The use of bio-electrical impedance analysis (BIA) to guide fluid management, resuscitation and deresuscitation in critically ill patients: a bench-to-bedside review
Page hits: 1530, File downloaded: 233
Download fileDownload this file
Open in browserOpen this file in your browser
AuthorsManu L.N.G. Malbrain, Johan Huygh, Wojciech Dabrowski, Jan J. De Waele, Anneleen Staelens, Joost Wauters
- Tags: BIA, bio-electrical impedance analysis, fluid balance, fluid management, fluid resuscitation, monitoring
The impact of a positive fluid balance on morbidity and mortality has been well established. However, little is known about how to monitor fluid status and fluid overload.

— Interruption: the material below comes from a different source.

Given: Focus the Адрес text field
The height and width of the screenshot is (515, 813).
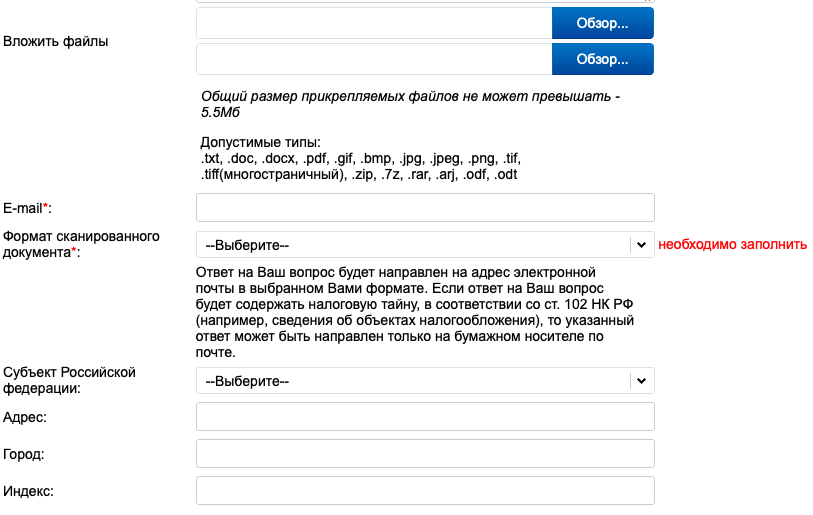Looking at the screenshot, I should pyautogui.click(x=425, y=416).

This narrative review summarises the recent literature and discusses the different parameters related to bio-electrical impedance analysis (BIA) and how they might be used to guide fluid management in critically ill patients. Definitions are listed for the different parameters that can be obtained with BIA; these include among others total body water (TBW), intracellular water (ICW), extracellular water (ECW), ECW/ICW ratio and volume excess (VE). BIA allows calculation of body composition and volumes by means of a current going through the body considered as a cylinder. Reproducible measurements can be obtained with tetrapolar electrodes with two current and two detection electrodes placed on hands and feet. Modern devices also apply multiple frequencies, further improving the accuracy and reproducibility of the results. Some pitfalls and conditions are discussed that need to be taken into account for correct BIA interpretation. Although BIA is a simple, noninvasive, rapid, portable, reproducible, and convenient method of measuring body composition and fluid distribution with fewer physical demands than other techniques, it is still unclear whether it is sufficiently accurate for clinical use in critically ill patients. However, the potential clinical applications are numerous.

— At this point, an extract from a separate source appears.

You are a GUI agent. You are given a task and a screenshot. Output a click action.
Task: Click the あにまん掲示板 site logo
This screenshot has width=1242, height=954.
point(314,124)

An overview regarding the use of BIA parameters in critically ill patients is given, based on the available literature. BIA seems a promising tool if performed correctly. It is non-invasive and relatively inexpensive and can be performed at bedside, and it does not expose to ionising radiation. Modern devices have very limited between-observer variations, but BIA parameters are population-specific and one must be aware of clinical situations that may interfere with the measurement such as visible oedema, nutritional status, or fluid and salt administration. BIA can help guide fluid management, resuscitation and de-resuscitation. The latter is especially important in patients not progressing spontaneously from the Ebb to the Flow phase of shock. More research is needed in critically ill patients before widespread use of BIA can be suggested in this patient population.